# WHAT TO DO
• A. Answer these questions using the essay on original sin below:
(i) Which doctrine did Reinhold Niebuhr call the only empirically verifiable doctrine of the Christian faith?
(ii) According to the essay, since what event had no nation started a land invasion of another sovereign nation in Europe?
(iii) Which injustices does the essay say we should continue to work to eradicate?
• B. Reproduce word for word the passage of the essay on original sin that begins at the words "But I’m past" and stops after "for the human heart.".

# EXTRACTED TEXT
# # # #

Our Greatest Problem and the Only Solution

American theologian Reinhold Niebuhr once wrote that the doctrine of original sin is “the only empirically verifiable doctrine of the Christian faith.” He meant that you can’t look outside and verify that Jesus died and rose again. The world doesn’t naturally inform us of Christ’s second coming. We rely on revelation from God to know those things. We don’t need revelation, however, to show us the deep wickedness of the human heart. We just need to look outside our windows.

I thought about Niebuhr’s comment last week as news reports broke verifying that the Russian army is guilty of heinous war crimes in Ukraine. Videos and photos reveal that hundreds of innocent civilians have been murdered and left for dead. Mass graves have been discovered, and the Russian army has left dead bodies strewn in the streets of abandoned cities—some with bound hands.

When Russia first invaded Ukraine, I heard comments like, “I thought we were past these kinds of wars over land.” And truthfully, it seemed bizarre. Not since World War II had one nation started a land invasion of another sovereign nation in Europe. It was tempting to conclude that humanity had regressed, that some level of progress had been tragically frustrated. It seemed like we had lost moral ground gained over the last century.

But I’m past that. The Darwinian lie of progress doesn’t make sense of what is obvious for anyone who has eyes to see. The world has never been in a state of gradual moral improvement. Sure, we’ve developed technology that improves quality of life. We’ve made huge medical progress that enables us to treat disease and lengthen life spans. We’ve stumbled upon government that guarantees inalienable rights for citizens. But we’ve done nothing to fix what’s really broken. We’ve made no gains in discovering a cure for the human heart.

Here’s the truth, plainly written in the Bible for anyone who cares to look. There will always be people like Hitler and Stalin and Putin because there will always be people who place no value on human life and who have power to treat others as tools to accomplish their own debased fantasies. There will always be war and murder and slavery. No amount of human “progress” or education or moral reform is going to eradicate what ultimately ails us.

Before I go further, let me clarify one thing. I’m not arguing here that we shouldn’t work for the improvement of our world. We have certainly made great gains in a lot of areas. We’ve seen racial slavery end in our own nation. We’ve worked to secure civil rights for more people. We can do a lot to help a lot of people, and we should continue to work to eradicate injustices like abortion, abuse, racism, and human trafficking. We should continue to fight for God-given justice.

# # # #

[Stored data]
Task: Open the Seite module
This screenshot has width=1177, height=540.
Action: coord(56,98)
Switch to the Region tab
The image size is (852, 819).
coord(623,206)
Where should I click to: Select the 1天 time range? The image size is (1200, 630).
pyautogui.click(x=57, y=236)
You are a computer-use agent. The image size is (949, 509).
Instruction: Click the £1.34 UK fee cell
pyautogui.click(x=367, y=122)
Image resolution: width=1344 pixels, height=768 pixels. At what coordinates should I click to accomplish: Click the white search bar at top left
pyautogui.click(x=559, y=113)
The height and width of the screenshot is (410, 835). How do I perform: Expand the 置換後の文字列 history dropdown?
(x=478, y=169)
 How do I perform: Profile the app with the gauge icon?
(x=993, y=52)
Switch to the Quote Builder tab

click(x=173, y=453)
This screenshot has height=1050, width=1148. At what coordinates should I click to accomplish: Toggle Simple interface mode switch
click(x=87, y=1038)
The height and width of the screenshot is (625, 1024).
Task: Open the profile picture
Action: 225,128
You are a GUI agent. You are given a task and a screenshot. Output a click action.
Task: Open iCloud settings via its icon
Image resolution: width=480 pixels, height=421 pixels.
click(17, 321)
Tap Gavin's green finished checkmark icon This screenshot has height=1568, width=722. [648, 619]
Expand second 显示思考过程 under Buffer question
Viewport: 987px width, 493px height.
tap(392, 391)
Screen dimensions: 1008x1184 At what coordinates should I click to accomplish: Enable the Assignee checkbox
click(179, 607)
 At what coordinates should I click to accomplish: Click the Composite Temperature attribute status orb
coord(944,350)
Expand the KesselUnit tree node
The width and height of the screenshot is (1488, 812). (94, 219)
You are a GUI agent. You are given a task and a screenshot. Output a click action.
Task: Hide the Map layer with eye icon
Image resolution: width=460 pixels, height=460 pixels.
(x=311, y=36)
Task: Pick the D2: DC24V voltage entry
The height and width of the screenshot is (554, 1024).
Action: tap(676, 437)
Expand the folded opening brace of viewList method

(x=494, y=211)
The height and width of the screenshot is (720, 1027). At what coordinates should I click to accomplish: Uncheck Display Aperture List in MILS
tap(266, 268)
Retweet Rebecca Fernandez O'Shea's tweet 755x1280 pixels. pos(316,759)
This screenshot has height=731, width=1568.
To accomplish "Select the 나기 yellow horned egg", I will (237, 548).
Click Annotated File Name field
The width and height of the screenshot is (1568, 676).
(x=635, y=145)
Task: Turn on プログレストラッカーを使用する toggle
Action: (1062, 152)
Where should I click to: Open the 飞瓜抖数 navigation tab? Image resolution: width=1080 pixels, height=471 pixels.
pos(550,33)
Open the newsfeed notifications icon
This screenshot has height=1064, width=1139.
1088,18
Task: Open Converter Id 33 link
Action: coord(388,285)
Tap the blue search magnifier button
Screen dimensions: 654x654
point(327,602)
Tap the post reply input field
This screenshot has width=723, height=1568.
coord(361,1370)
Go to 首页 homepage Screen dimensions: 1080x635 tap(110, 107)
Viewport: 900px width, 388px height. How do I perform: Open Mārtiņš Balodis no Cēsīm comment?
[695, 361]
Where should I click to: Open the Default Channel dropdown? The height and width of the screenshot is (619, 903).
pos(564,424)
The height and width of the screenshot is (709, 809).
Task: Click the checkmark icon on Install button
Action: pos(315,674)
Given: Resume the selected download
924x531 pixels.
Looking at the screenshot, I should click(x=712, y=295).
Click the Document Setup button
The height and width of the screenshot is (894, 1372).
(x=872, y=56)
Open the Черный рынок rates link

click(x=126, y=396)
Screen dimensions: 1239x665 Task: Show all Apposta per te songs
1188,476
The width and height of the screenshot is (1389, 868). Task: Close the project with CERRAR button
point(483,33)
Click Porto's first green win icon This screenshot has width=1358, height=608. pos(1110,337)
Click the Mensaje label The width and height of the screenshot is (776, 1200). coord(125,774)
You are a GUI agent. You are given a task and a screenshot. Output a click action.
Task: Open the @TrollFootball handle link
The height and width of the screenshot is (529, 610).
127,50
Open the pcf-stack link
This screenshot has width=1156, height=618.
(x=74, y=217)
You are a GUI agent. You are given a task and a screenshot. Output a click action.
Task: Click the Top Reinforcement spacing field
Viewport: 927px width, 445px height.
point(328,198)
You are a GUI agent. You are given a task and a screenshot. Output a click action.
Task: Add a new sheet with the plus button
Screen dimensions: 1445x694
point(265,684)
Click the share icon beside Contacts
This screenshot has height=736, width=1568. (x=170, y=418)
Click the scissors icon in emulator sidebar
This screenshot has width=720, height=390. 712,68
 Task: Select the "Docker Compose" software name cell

# # # #

# SOLUTIONS TO EACH TASK
• A.
(i) The doctrine of original sin.
(ii) World War II.
(iii) Abortion, abuse, racism, and human trafficking.

• B.
But I’m past that. The Darwinian lie of progress doesn’t make sense of what is obvious for anyone who has eyes to see. The world has never been in a state of gradual moral improvement. Sure, we’ve developed technology that improves quality of life. We’ve made huge medical progress that enables us to treat disease and lengthen life spans. We’ve stumbled upon government that guarantees inalienable rights for citizens. But we’ve done nothing to fix what’s really broken. We’ve made no gains in discovering a cure for the human heart.